■ **Material shown**:
<<<<
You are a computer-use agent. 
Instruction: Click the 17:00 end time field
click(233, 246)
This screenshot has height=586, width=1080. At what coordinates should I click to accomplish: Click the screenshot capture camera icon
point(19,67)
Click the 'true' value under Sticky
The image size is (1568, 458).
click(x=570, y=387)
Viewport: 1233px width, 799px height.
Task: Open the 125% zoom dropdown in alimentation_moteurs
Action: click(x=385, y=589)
>>>>
■ **What to work on**:
Type out the whole of the data again, exactly as shown.

■ **Solution to this exercise**:
You are a computer-use agent. 
Instruction: Click the 17:00 end time field
click(233, 246)
This screenshot has height=586, width=1080. At what coordinates should I click to accomplish: Click the screenshot capture camera icon
point(19,67)
Click the 'true' value under Sticky
The image size is (1568, 458).
click(x=570, y=387)
Viewport: 1233px width, 799px height.
Task: Open the 125% zoom dropdown in alimentation_moteurs
Action: click(x=385, y=589)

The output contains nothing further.